Say we take $\pmb X \pmb \beta$ and partition the columns of $\pmb X$ so that we have $\pmb X \pmb \beta_1$ and $\pmb X_2 \pmb \beta_2$. Why does:

$\pmb y = \pmb X \pmb \beta + \pmb e = \pmb X_1 \pmb \beta_1+ \pmb X_2 \pmb \beta_2 + \pmb e$

I can reason through it geometrically. We're finding the the vector that gets as close to $\pmb y$ as possible in the column space of $\pmb X$. Therefore splitting up the matrix isn't going to change $\hat{ \pmb y}$. Furthermore, the coeficients in $\pmb \beta$ will correspond to the the same columns in the split regression because the solution to the original problem is unique.
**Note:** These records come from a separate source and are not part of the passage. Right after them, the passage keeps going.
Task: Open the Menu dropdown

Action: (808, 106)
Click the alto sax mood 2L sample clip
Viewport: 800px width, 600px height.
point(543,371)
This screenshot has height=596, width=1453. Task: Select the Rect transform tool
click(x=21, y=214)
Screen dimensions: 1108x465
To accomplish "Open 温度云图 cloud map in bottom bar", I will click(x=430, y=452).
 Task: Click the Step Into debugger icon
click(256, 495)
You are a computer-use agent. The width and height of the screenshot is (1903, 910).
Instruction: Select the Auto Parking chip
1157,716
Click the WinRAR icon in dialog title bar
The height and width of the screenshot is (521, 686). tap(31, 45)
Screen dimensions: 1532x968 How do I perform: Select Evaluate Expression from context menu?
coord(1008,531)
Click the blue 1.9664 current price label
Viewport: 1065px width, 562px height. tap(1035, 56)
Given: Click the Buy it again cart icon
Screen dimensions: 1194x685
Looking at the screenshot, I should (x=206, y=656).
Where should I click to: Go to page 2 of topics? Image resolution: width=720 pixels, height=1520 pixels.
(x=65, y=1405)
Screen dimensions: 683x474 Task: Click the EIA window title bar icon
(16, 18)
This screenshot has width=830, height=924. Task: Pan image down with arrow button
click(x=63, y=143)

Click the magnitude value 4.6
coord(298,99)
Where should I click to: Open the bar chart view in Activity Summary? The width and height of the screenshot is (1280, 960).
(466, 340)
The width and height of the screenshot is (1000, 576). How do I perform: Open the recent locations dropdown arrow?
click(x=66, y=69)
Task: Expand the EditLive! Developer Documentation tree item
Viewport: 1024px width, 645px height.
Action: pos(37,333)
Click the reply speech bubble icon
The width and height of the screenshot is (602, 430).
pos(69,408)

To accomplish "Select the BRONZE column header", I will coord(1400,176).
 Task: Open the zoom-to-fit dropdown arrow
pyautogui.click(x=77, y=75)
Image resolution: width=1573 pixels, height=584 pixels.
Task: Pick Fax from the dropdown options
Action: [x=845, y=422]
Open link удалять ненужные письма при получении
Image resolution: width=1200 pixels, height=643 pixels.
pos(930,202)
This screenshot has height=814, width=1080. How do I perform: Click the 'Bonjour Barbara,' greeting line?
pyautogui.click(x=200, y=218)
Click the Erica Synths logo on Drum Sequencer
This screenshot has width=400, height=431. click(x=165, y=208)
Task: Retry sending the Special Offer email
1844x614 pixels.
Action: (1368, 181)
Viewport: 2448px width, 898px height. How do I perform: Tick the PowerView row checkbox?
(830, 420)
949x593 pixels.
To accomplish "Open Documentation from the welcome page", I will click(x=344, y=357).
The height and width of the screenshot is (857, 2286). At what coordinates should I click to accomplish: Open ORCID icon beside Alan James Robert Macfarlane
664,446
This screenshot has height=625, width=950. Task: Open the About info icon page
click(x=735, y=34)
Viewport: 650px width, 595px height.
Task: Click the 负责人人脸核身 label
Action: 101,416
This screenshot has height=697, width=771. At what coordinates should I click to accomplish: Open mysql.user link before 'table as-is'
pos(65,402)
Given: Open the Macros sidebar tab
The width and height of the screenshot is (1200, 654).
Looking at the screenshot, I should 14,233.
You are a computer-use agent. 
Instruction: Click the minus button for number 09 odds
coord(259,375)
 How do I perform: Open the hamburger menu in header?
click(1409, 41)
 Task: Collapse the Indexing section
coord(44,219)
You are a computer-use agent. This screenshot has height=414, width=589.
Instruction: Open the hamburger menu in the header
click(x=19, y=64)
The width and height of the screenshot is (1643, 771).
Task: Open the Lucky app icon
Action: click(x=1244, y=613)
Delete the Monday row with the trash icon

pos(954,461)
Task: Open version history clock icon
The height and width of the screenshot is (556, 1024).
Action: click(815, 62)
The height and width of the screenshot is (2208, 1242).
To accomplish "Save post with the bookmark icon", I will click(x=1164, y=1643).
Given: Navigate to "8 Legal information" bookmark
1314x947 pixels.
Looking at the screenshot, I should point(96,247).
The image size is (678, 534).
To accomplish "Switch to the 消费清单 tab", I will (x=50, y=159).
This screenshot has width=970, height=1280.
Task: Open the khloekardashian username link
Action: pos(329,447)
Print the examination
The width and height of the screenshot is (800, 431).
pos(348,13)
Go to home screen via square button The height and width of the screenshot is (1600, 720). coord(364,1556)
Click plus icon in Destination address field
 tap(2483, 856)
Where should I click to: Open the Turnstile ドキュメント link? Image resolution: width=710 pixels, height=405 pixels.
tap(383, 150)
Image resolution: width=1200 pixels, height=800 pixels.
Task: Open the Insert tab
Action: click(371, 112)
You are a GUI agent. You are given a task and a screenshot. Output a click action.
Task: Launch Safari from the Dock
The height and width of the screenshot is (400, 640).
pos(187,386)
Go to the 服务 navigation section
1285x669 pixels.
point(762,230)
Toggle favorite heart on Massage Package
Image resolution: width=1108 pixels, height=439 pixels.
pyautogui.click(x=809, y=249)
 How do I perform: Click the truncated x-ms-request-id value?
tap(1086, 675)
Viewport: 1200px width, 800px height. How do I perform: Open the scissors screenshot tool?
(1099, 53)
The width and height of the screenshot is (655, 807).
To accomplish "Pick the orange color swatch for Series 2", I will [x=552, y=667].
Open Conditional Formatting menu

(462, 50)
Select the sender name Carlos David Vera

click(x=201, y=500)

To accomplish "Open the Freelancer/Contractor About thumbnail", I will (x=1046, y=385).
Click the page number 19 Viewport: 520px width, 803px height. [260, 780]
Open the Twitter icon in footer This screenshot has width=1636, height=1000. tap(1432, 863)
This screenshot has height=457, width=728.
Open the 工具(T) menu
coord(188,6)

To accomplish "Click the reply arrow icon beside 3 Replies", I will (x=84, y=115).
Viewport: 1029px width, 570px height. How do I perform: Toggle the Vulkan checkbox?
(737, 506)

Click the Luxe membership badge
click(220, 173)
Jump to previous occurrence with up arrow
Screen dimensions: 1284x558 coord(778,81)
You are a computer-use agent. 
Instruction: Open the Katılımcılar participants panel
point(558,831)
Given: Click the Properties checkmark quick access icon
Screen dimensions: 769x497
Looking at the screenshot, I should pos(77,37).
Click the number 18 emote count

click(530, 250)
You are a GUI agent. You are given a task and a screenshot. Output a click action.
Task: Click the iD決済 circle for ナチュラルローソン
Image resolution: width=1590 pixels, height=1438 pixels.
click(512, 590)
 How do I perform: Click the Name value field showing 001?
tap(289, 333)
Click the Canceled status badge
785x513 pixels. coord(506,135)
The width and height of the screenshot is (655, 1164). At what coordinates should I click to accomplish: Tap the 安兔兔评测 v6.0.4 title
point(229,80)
So I feel comfortable with why the result is true but I don't know how to prove it beyond that... Is it possible to do this reasonably?

Answer 1

By the definition of matrix multiplication,

$$ X\beta = X_{1,1}\beta_1 + X_{1,2}\beta_2 + \dots + X_{1,p}\beta_{p+q}, $$ which is exactly equal to $$ X_1\beta_1 + X_2\beta_2 = X_{1_{1,1}}\beta_{1_1} + X_{1_{1,2}}\beta_{1_2} + \dots + X_{2_{1,q}}\beta_{2_{q}} $$ where $X_1$ and $X_2$ are submatrices split by column, $\beta_1$ and $\beta_2$ are similar splits of the vector $\beta$, $p$ is the number of columns of $X_1$, and $q$ is the number of columns of $X_2$.

Answer 2

You may write

$ \mathbf{y} = \mathbf{X} \mathbf{\beta} + \epsilon= \begin{bmatrix} \mathbf{X}_1, & \mathbf{X}_2 \end{bmatrix} \begin{bmatrix} \mathbf{\beta}_1 \\ \mathbf{\beta}_2 \end{bmatrix} +\epsilon = \mathbf{X}_1 \mathbf{\beta}_1 + \mathbf{X}_2 \mathbf{\beta}_2 +\epsilon $

where $\mathbf{X}$ is decomposed in its columns, and $\beta$ in its rows (with appropriate dimensions of course, i.e. if $y \in \mathbb{R}^N$, and $\mathbf{X} \in \mathbb{R}^{N \times M}$, then $\mathbf{X}_1 \in \mathbb{R}^{N\times M_1}$ and $\mathbf{X}_2 \in \mathbb{R}^{N\times M_2}$, where $M_1+M_2=M$, and for $\beta \in \mathbb{R}^{M}, \beta_1 \in \mathbb{R}^{M_1}, \beta_2 \in \mathbb{R}^{M_2}$).